Results from other longitudinal studies among adults examining SES and change in BMI show more consistent results when using “occupation” as an indicator vs “education” (Ball and Crawford 2005). However, parental education level was used as the SES indicator in this study as it seems to be a better indicator than parental income in western developed countries (Shrewsbury and Wardle 2008). It shows the strongest association with weight status among Scandinavian adolescents (Juliusson et al. 2010; Lien et al. 2007; Matthiessen et al. 2014), and is assumed to stay relatively stable over time. A large 11-year study among adults (age 20–79) from two regions in Norway, conducted about the same time period as our study (1990–2001), showed in consistence with the findings in the NLHB study that weight gain occurred across all education and income brackets with no differential associations between SES and change in BMI (Reas et al. 2007).

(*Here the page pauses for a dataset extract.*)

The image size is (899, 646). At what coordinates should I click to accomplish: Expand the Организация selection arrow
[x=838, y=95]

There may be several explanations for our finding of no association between adolescent SES and weight development. The rapid development of an obesogenic environment over the last decades could possibly have contributed to a narrowing of the socioeconomic gap in the BMI distribution (Zhang and Wang 2004). Another hypothesis suggests that education level in general may be more strongly related to weight and obesity prevalence when other socioeconomic resources are low (Mirowsky and Ross 2003). In contradiction, Norway is a relatively high-income country with relative small average difference between those “less and better well off”.

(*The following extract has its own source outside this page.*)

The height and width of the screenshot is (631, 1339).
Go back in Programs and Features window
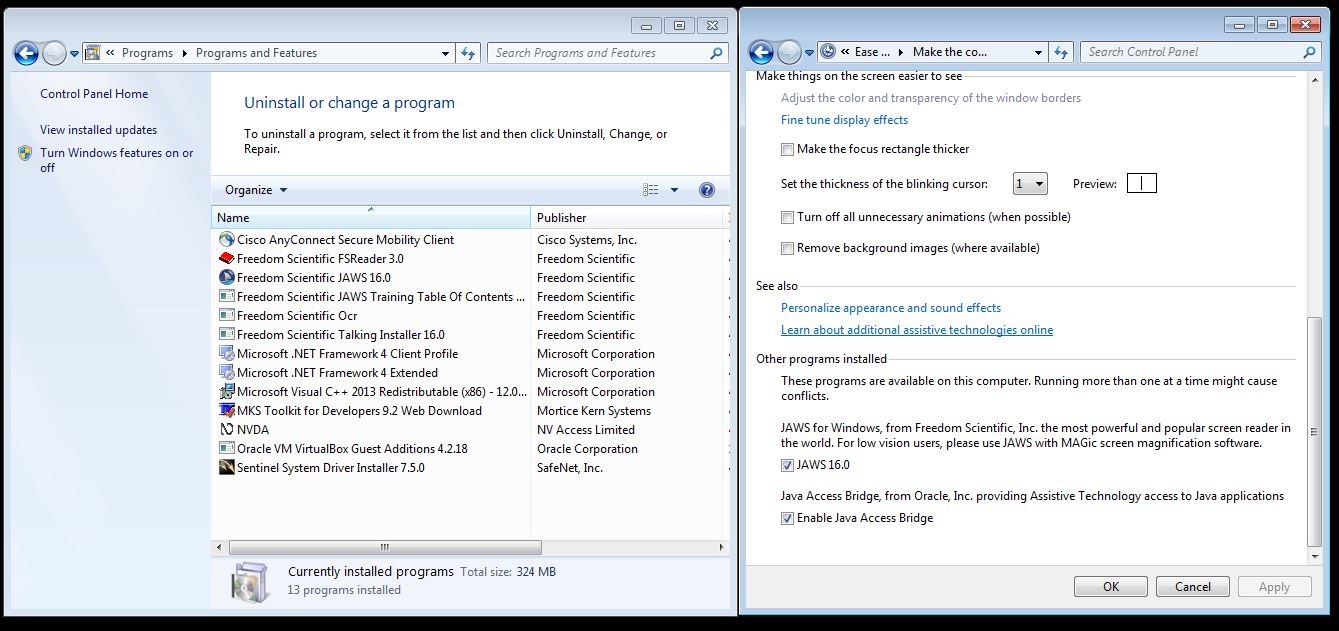point(27,53)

The long follow-up period with participants from late childhood to middle adulthood is the main strength of this study. In addition, the parental education measure was based on reports taken during the adolescent years and should not be affected by recall bias to the same extent as in other studies using retrospective recall (Galobardes et al. 2006; Giskes et al. 2008). However, the predictive value of the SES variable may have been reduced because it was constructed from both parents’ and adolescents’ reports of parental educational level, and the congruence between adolescents’ and parents’ report has previously been found to only be fair (Lien et al. 2001a). In addition, some parents may have improved their education level between the start of the study in 1990 and 1996, when they reported their education level. Males and those with low adolescent SES were underrepresented due to non-response after age 18. Self-reported height tends to be over-reported and weight under-reported, especially among the heaviest and those adolescents who regard themselves as more fat (Connor Gorber et al. 2007; Flood et al. 2000; Jansen et al. 2006). Therefore, the BMI levels and overweight/obesity prevalences are probably underestimated in our study. Among adolescents underestimation is found to be higher in low SES groups as well (Jansen et al. 2006). Hence, biases related to both drop-out and self-reported BMI may have caused an attenuation of the association between SES and change in BMI. Furthermore, we have not been able to adjust for the participants’ own education level as adults because the decline in participation by age 30 caused a high number of missing for this variable. Including two probably highly collinear variables to a regression model could, however, lead to invalid conclusions (Galobardes et al. 2006). We recommend that further studies should examine both childhood and adulthood SES, and also assess whether change in SES throughout the life course influences weight development.

In conclusion, despite the limitations, this study indicates that those in the upper BMI percentile are those at most risk of gaining weight and might be more prone to the influence of SES on weight gain over time. Targeted strategies to reach those with the highest risk of developing an unhealthy weight seem needed, while inequalities in weight gain should be further explored with better measures of both BMI and SES.